Activity: All of the records should come back exactly as written.

-- Exercise input follows --

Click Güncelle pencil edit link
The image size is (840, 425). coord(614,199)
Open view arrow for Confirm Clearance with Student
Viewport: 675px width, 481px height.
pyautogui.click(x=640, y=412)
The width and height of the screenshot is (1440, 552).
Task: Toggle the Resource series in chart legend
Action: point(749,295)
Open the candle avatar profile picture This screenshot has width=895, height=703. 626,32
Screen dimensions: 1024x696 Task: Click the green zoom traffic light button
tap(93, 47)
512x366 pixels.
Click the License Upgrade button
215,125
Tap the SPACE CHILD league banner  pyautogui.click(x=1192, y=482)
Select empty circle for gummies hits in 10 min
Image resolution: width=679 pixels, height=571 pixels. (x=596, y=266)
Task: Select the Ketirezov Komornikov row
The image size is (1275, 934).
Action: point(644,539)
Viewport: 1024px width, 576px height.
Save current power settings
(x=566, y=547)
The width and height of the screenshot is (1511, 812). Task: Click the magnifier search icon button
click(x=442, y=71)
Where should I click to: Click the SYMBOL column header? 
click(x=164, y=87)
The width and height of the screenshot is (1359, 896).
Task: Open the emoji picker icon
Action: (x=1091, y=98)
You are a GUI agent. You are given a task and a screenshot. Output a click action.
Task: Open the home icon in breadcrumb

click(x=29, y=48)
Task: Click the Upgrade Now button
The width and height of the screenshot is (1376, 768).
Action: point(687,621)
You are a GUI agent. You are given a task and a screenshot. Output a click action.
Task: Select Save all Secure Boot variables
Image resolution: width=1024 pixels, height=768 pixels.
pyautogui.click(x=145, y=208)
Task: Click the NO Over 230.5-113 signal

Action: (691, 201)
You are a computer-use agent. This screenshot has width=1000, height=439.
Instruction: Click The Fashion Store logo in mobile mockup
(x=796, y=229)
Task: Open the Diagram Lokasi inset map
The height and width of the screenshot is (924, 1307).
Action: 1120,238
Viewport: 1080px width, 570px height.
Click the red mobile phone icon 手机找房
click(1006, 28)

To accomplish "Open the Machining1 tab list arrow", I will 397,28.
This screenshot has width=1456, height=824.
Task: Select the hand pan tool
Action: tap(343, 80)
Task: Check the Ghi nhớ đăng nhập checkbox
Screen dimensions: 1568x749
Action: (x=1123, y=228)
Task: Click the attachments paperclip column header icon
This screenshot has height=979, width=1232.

-- Exercise input concluded --

Response:
Click Güncelle pencil edit link
The image size is (840, 425). coord(614,199)
Open view arrow for Confirm Clearance with Student
Viewport: 675px width, 481px height.
pyautogui.click(x=640, y=412)
The width and height of the screenshot is (1440, 552).
Task: Toggle the Resource series in chart legend
Action: point(749,295)
Open the candle avatar profile picture This screenshot has width=895, height=703. 626,32
Screen dimensions: 1024x696 Task: Click the green zoom traffic light button
tap(93, 47)
512x366 pixels.
Click the License Upgrade button
215,125
Tap the SPACE CHILD league banner  pyautogui.click(x=1192, y=482)
Select empty circle for gummies hits in 10 min
Image resolution: width=679 pixels, height=571 pixels. (x=596, y=266)
Task: Select the Ketirezov Komornikov row
The image size is (1275, 934).
Action: point(644,539)
Viewport: 1024px width, 576px height.
Save current power settings
(x=566, y=547)
The width and height of the screenshot is (1511, 812). Task: Click the magnifier search icon button
click(x=442, y=71)
Where should I click to: Click the SYMBOL column header? 
click(x=164, y=87)
The width and height of the screenshot is (1359, 896).
Task: Open the emoji picker icon
Action: (x=1091, y=98)
You are a GUI agent. You are given a task and a screenshot. Output a click action.
Task: Open the home icon in breadcrumb

click(x=29, y=48)
Task: Click the Upgrade Now button
The width and height of the screenshot is (1376, 768).
Action: point(687,621)
You are a GUI agent. You are given a task and a screenshot. Output a click action.
Task: Select Save all Secure Boot variables
Image resolution: width=1024 pixels, height=768 pixels.
pyautogui.click(x=145, y=208)
Task: Click the NO Over 230.5-113 signal

Action: (691, 201)
You are a computer-use agent. This screenshot has width=1000, height=439.
Instruction: Click The Fashion Store logo in mobile mockup
(x=796, y=229)
Task: Open the Diagram Lokasi inset map
The height and width of the screenshot is (924, 1307).
Action: 1120,238
Viewport: 1080px width, 570px height.
Click the red mobile phone icon 手机找房
click(1006, 28)

To accomplish "Open the Machining1 tab list arrow", I will 397,28.
This screenshot has width=1456, height=824.
Task: Select the hand pan tool
Action: tap(343, 80)
Task: Check the Ghi nhớ đăng nhập checkbox
Screen dimensions: 1568x749
Action: (x=1123, y=228)
Task: Click the attachments paperclip column header icon
This screenshot has height=979, width=1232.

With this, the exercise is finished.